Work to do => Please copy out every one of the entries below word for word, one per line, with no character changed.

Records shown =>
────────────────

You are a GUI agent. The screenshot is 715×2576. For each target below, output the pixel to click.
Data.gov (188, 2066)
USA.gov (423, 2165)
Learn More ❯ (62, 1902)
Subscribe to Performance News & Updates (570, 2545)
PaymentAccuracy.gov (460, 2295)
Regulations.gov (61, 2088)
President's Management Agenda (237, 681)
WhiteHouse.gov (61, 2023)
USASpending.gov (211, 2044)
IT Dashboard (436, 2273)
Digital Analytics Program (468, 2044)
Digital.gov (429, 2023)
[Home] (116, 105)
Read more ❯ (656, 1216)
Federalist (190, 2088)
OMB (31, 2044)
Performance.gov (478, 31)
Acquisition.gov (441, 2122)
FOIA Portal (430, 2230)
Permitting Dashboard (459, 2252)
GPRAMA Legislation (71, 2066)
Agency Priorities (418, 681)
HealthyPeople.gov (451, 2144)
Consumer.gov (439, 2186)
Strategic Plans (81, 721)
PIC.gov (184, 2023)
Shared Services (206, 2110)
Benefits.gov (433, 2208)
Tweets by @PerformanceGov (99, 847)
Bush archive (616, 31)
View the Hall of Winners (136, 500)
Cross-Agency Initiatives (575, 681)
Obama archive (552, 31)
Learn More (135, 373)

────────────────

Task output =>
You are a GUI agent. The screenshot is 715×2576. For each target below, output the pixel to click.
Data.gov (188, 2066)
USA.gov (423, 2165)
Learn More ❯ (62, 1902)
Subscribe to Performance News & Updates (570, 2545)
PaymentAccuracy.gov (460, 2295)
Regulations.gov (61, 2088)
President's Management Agenda (237, 681)
WhiteHouse.gov (61, 2023)
USASpending.gov (211, 2044)
IT Dashboard (436, 2273)
Digital Analytics Program (468, 2044)
Digital.gov (429, 2023)
[Home] (116, 105)
Read more ❯ (656, 1216)
Federalist (190, 2088)
OMB (31, 2044)
Performance.gov (478, 31)
Acquisition.gov (441, 2122)
FOIA Portal (430, 2230)
Permitting Dashboard (459, 2252)
GPRAMA Legislation (71, 2066)
Agency Priorities (418, 681)
HealthyPeople.gov (451, 2144)
Consumer.gov (439, 2186)
Strategic Plans (81, 721)
PIC.gov (184, 2023)
Shared Services (206, 2110)
Benefits.gov (433, 2208)
Tweets by @PerformanceGov (99, 847)
Bush archive (616, 31)
View the Hall of Winners (136, 500)
Cross-Agency Initiatives (575, 681)
Obama archive (552, 31)
Learn More (135, 373)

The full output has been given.